----- Extrait du texte

104. Le coût supplémentaire total de tous les besoins en investissements publics indiqués dans ce programme sera de l’ordre de 24 milliards de dollars EU (prix de 2002). Sur ce montant, environ 5 milliards de dollars EU seront utilisés pour combattre la faim, par des transferts directs aux personnes sous-alimentées. Il faudra aussi 19 milliards de dollars EU pour lutter contre la sous-alimentation et la pauvreté rurale, en renforçant la croissance et la productivité de l’agriculture dans les zones rurales. Les sources de financement possibles pour cette dernière composante son examinées ci-dessous.

105. Durant l’année 1999, les flux totaux d’aide publique au développement (APD) (dons bilatéraux et multilatéraux et flux d’aide publique à des conditions préférentielles) en faveur du développement agricole et rural dans les pays en développement et en transition se sont élevés à environ 8,1 milliards de dollars EU4, alors que les flux d’aide publique aux conditions du marché étaient de l’ordre de 3 milliards de dollars EU. En termes réels, on a assisté à une baisse d’environ 31 pour cent entre 1990 et 1999 de l’aide à des conditions de faveur au secteur agricole dans son sens large et de 48 pour cent au secteur agricole dans son sens étroit (voir figure 2). Malheureusement, cette tendance à la baisse n’a pas été compensée par un accroissement des prêts à l’agriculture par les institutions financières internationales (IFI)5. La part de l’agriculture dans la totalité des prêts - à des conditions de faveur ou aux conditions du marché - par les IFI a baissé de plus de la moitié sur cette période, passant d’environ 20 pour cent de la totalité des prêts en 1990 à environ 9 pour cent en 1999. En termes réels, le volume total des prêts à l’agriculture a baissé de 40 pour cent.

----------
----- Enregistrements présentés

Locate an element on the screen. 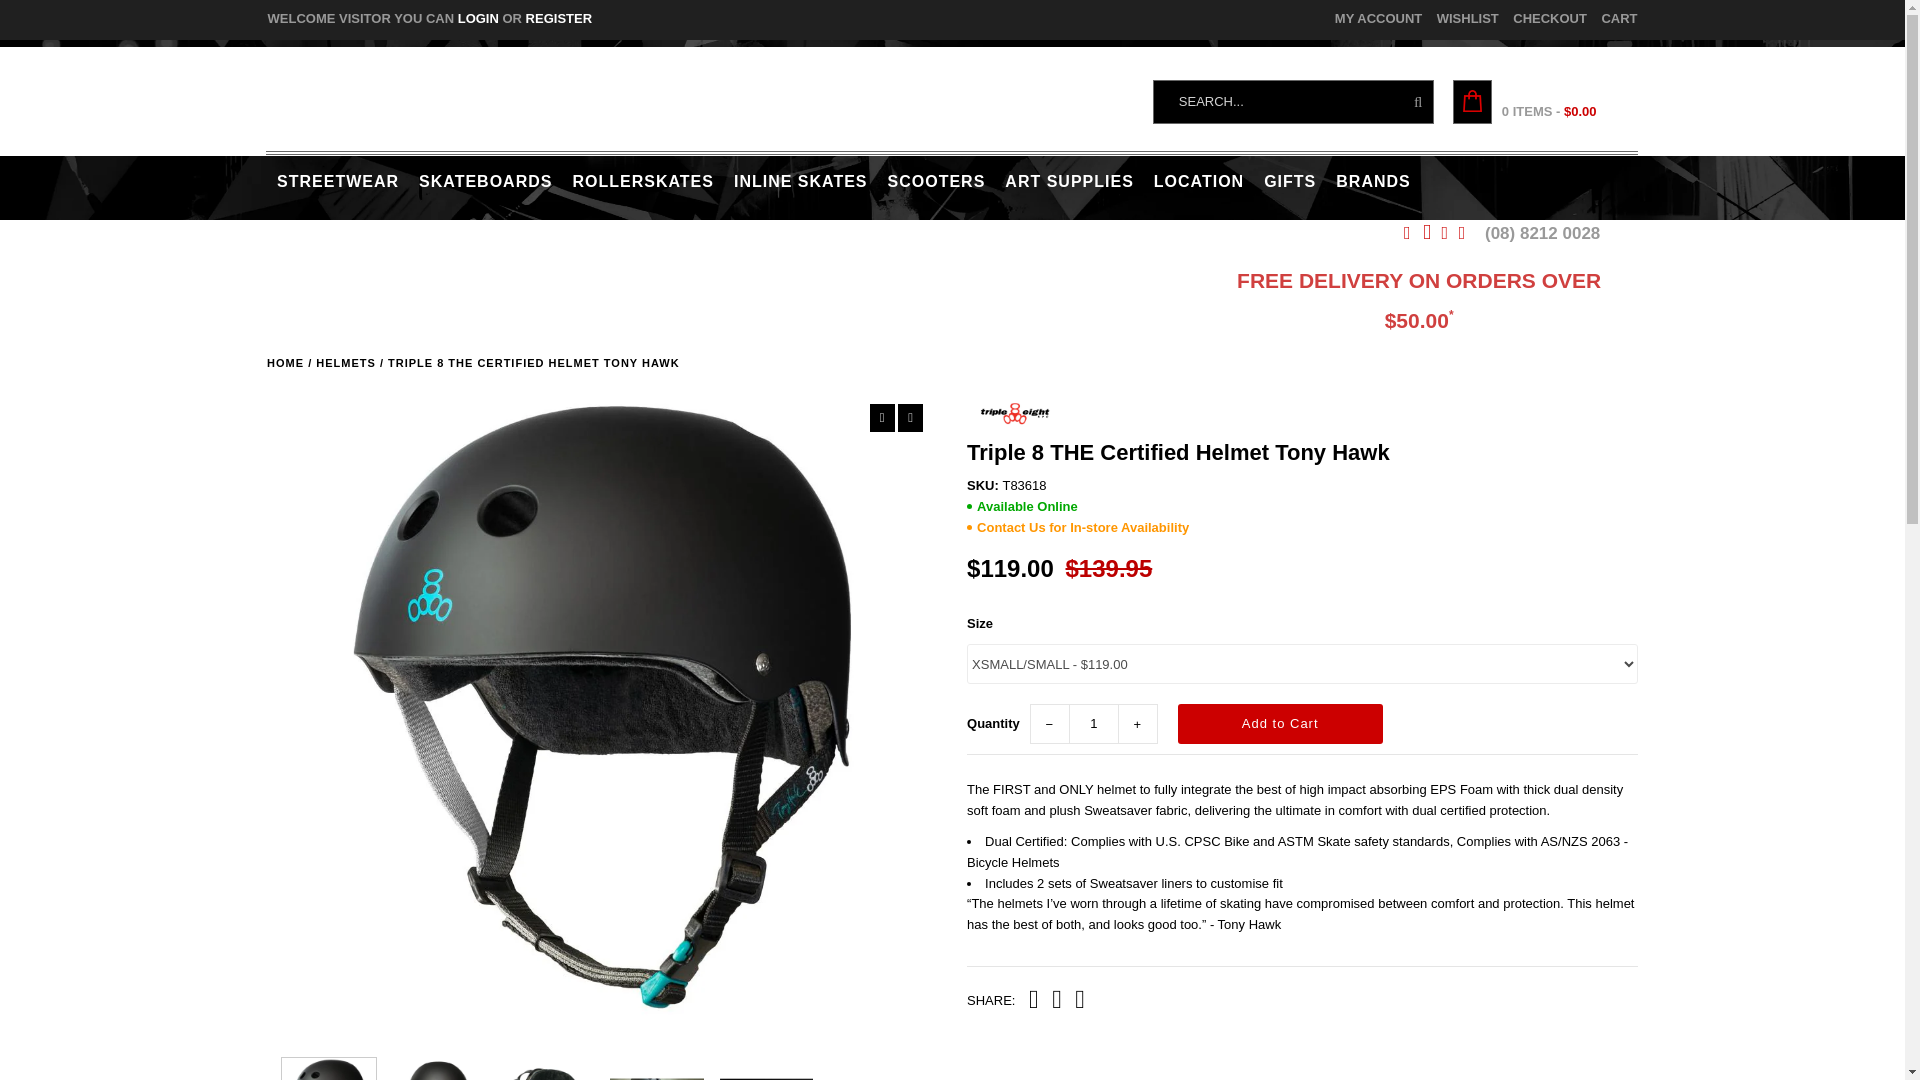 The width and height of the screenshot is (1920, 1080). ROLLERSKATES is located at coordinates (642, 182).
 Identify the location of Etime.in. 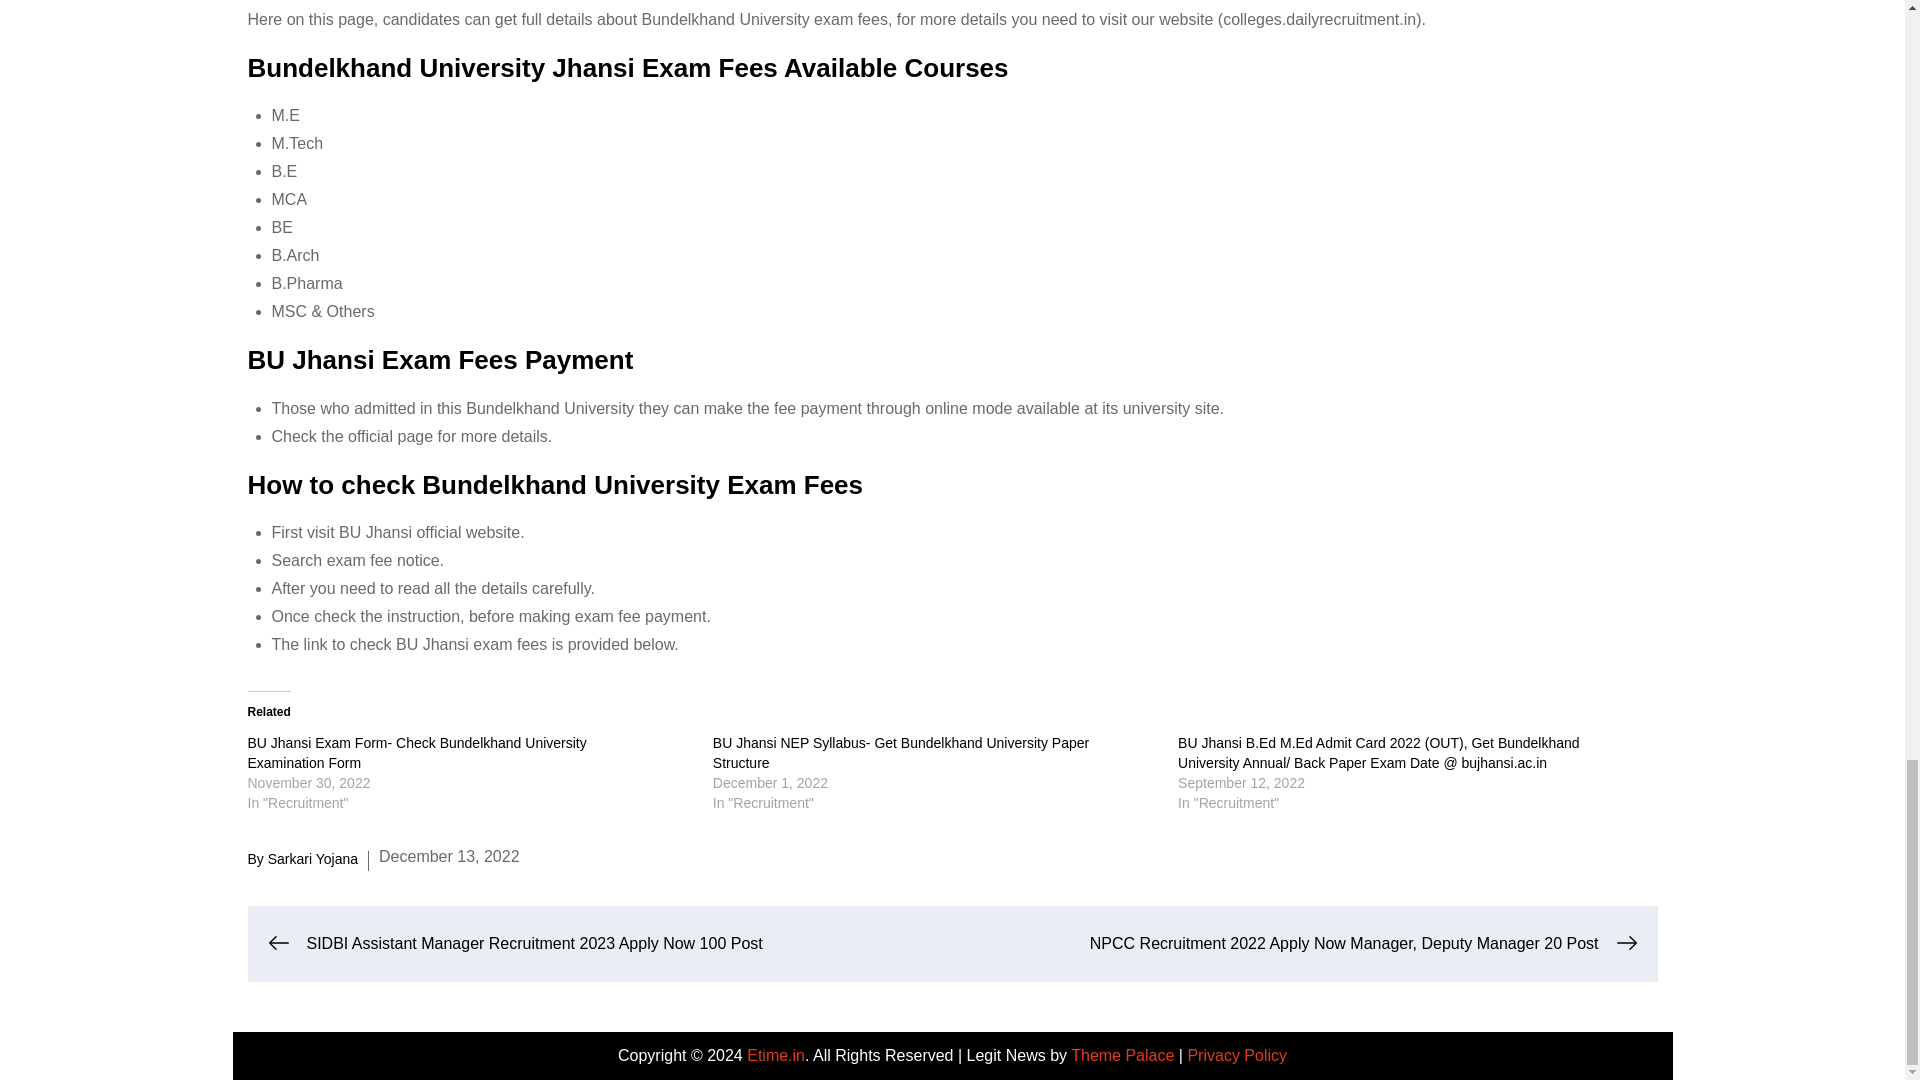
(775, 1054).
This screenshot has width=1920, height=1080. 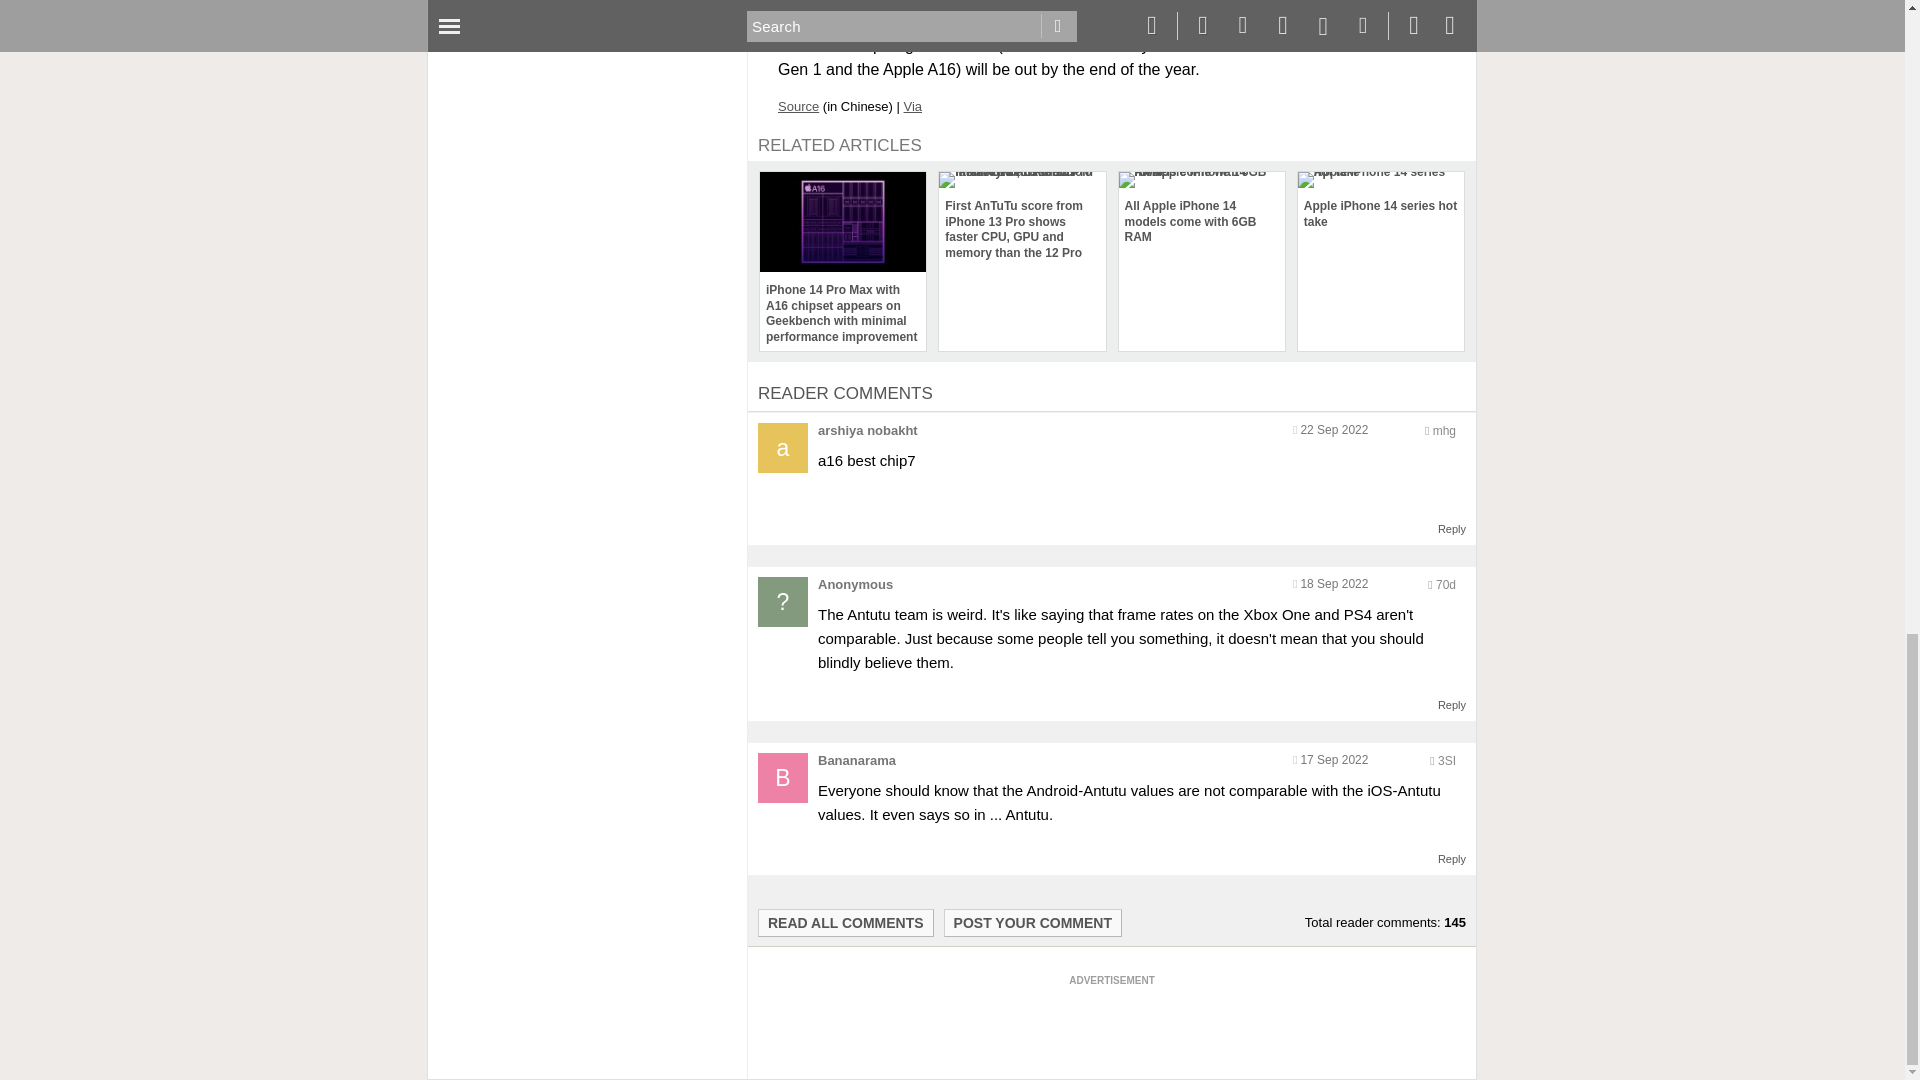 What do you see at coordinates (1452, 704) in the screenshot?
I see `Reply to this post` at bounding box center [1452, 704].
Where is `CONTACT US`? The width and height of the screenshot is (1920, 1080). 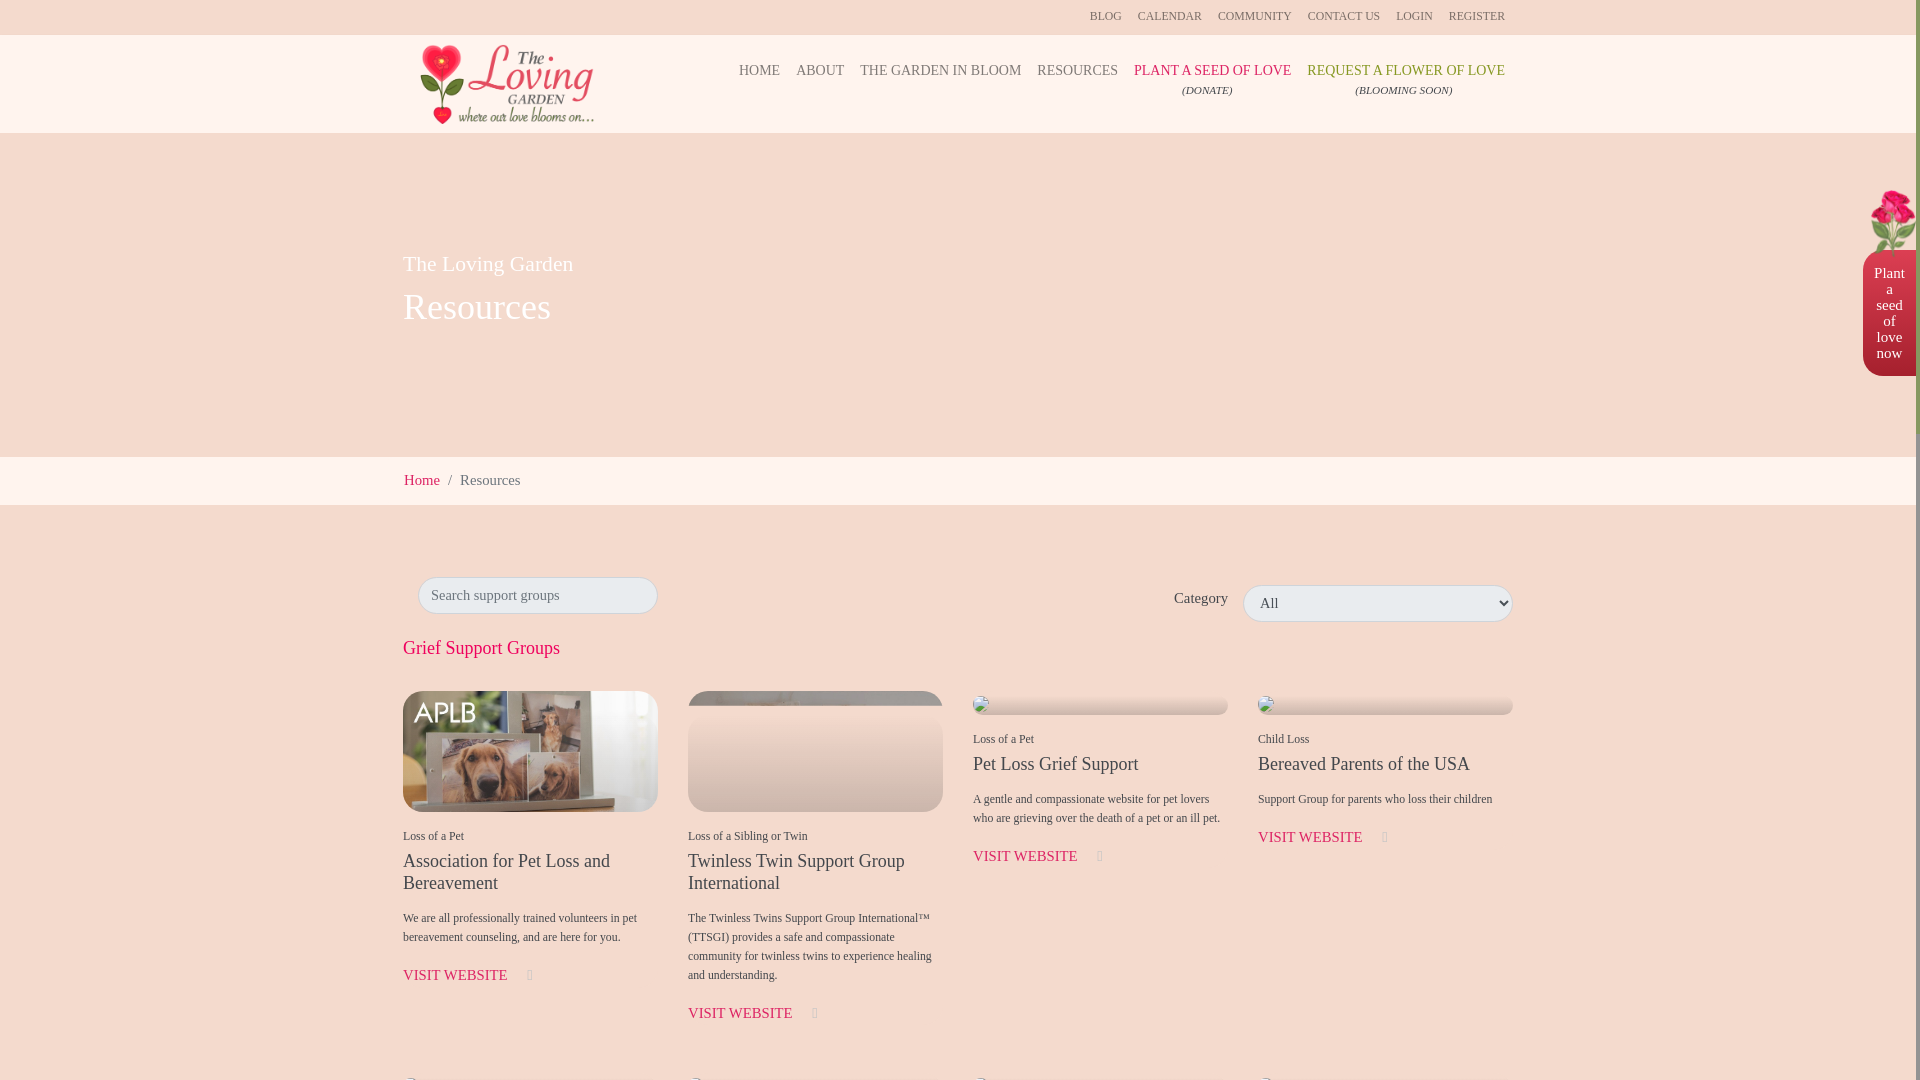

----------

- **Tâche**: Recopiez fidèlement l'extrait, depuis « 104. Le coût » jusqu'à « son examinées ci-dessous. » inclus. Appuyez-vous uniquement sur l'extrait.

- **Réponse ci-dessous**:
104. Le coût supplémentaire total de tous les besoins en investissements publics indiqués dans ce programme sera de l’ordre de 24 milliards de dollars EU (prix de 2002). Sur ce montant, environ 5 milliards de dollars EU seront utilisés pour combattre la faim, par des transferts directs aux personnes sous-alimentées. Il faudra aussi 19 milliards de dollars EU pour lutter contre la sous-alimentation et la pauvreté rurale, en renforçant la croissance et la productivité de l’agriculture dans les zones rurales. Les sources de financement possibles pour cette dernière composante son examinées ci-dessous.